Dishonored: The Roleplaying Game

By Modiphius Entertainment

A copy of the Dishonored RPG was provided by Modiphius for this review.

Sweet Arfur wandered through the Dass Granary with all the heir of the expert he was pretending to be.

“I’m a self-made entrepreneur,” Uriah Dass said.

“Of course,” Arfur said, rolling his eyes. “Was there much competition when you started up here?”

“Not much, an old place which was pretty much out of business when we arrived.”

Marika’s granary, who hired Arfur for this mission after the Dass Granary scalped any suppliers. Lilah Dass couldn’t help but watch Konnor as he muttered to a sack of grains.

“Please ignore him,” Arfur said. “He’s something of a savant. A ‘grain whisperer’. He, erm, took a few blows to the head from a horse a few years ago. He’s not good for much, but an expert when it comes to grain. He’ll be able to assess the state of this place and report back to my benefactor.”

Lilah ran ahead to join Arfur and her husband. Unnoticed, Konnor pulled a dead rat out from his bag and looked for a good hiding place. When no one was looking, he spotted a nearby machine and tossed the rat inside, ready for Arfur’s “inspection” to circle back to it.

The Book

Dishonored is a roleplaying game based on the video game series of the same name. In that game, you play Corvo, an assassin and thief on a noble mission. Or if you’re me then you make a good attempt at stealth and then flee when you inevitably bang into something too loudly or run out of sleep arrows and have to knife a person in a blind panic. I’m pretty bad at it. I also haven’t finished it, so if I make any kind of Dishonored-based faux pas, then I apologise in advance.

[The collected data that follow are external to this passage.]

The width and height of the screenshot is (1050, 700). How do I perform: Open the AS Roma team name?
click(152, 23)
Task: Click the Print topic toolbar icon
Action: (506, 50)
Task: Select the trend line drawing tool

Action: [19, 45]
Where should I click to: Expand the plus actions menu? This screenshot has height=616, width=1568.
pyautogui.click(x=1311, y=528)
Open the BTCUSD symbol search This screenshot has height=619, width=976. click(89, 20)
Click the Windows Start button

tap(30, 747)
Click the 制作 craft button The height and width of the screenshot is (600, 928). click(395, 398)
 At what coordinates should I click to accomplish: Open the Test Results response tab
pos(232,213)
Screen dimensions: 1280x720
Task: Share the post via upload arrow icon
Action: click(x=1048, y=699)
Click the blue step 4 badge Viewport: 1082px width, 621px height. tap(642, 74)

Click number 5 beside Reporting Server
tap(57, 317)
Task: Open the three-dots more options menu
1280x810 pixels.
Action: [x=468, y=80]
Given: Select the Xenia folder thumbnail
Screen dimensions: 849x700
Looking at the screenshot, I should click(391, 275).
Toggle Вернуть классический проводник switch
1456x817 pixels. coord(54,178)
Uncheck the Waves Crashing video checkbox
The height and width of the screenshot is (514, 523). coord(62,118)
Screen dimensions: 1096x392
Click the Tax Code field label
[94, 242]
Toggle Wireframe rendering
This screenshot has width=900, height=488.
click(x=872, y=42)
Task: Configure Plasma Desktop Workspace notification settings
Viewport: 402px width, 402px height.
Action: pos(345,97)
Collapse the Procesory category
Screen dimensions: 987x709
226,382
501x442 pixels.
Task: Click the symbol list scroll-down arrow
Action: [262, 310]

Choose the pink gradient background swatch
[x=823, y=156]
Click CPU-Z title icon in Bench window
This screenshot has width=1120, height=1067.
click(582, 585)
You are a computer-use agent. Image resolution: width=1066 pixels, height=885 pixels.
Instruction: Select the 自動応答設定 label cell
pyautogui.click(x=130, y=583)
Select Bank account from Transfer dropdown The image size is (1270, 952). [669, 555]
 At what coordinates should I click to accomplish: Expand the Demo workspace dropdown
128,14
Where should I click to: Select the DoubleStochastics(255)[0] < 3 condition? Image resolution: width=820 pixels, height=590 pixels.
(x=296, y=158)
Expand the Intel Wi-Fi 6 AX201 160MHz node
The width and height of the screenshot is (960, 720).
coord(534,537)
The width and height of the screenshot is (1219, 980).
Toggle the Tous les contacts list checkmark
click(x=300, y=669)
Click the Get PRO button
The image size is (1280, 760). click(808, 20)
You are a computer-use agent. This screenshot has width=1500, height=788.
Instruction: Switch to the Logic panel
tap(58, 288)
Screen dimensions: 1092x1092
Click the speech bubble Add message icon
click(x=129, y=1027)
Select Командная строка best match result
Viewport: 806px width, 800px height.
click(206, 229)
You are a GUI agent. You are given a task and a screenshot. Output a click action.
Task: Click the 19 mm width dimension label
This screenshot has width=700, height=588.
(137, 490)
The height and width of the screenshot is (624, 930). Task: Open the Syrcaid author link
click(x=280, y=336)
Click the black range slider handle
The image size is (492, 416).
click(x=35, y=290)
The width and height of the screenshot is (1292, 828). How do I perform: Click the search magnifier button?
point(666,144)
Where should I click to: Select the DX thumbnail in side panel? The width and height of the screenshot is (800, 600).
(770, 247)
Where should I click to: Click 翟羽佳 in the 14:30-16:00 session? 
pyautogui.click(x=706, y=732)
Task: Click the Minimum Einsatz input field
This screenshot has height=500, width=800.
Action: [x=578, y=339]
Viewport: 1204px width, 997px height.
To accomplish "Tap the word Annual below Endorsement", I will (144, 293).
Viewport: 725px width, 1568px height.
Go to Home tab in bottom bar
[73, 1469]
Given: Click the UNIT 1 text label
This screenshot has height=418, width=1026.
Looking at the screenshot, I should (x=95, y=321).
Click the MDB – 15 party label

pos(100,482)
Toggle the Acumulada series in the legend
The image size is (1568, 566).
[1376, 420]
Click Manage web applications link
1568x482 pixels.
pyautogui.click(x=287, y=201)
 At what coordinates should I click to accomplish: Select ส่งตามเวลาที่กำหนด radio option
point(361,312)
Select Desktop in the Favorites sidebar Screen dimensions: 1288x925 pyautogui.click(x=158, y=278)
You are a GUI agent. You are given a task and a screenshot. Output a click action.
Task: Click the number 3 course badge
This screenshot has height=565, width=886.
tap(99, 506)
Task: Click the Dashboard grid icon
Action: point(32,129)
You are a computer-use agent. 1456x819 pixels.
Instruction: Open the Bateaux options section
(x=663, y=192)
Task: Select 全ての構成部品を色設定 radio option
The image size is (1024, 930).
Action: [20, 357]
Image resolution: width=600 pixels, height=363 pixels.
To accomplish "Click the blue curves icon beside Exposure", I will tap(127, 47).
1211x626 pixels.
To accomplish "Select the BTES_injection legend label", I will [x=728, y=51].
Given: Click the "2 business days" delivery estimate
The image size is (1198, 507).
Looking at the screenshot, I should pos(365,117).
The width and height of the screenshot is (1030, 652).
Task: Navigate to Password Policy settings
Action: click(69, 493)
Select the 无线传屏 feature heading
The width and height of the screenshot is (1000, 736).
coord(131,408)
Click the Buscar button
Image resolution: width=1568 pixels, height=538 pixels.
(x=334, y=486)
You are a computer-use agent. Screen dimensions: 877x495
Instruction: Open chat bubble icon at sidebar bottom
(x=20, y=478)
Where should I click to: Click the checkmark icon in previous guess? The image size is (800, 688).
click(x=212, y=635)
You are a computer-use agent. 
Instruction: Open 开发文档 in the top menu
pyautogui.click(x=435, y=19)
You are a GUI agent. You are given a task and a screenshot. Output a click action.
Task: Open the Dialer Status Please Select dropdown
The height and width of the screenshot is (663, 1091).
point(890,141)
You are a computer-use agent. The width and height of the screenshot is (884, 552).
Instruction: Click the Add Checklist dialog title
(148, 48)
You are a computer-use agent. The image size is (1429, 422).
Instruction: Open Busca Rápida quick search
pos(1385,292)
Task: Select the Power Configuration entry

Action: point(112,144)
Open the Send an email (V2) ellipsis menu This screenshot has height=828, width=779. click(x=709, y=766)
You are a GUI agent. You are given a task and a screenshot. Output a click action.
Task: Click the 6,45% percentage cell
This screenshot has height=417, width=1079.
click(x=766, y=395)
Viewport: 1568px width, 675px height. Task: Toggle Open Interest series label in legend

In this game the group will play ne’er do wells in the world of the video game. It’s a grim and grimy Victorian-era world lit by electric lights from whale oil. Now, if you’re me, you’re suddenly realising where a lot of the Blades in the Dark world elements might be inspired by. I knew just about enough about the world of Dishonored to feel like there was no need for this RPG because we already had Blades in the Dark, which was about as close as you could get without the branding, and a beloved heist game. There was also Dusk City Outlaws which is a good romp, although I’ve not had much time with that.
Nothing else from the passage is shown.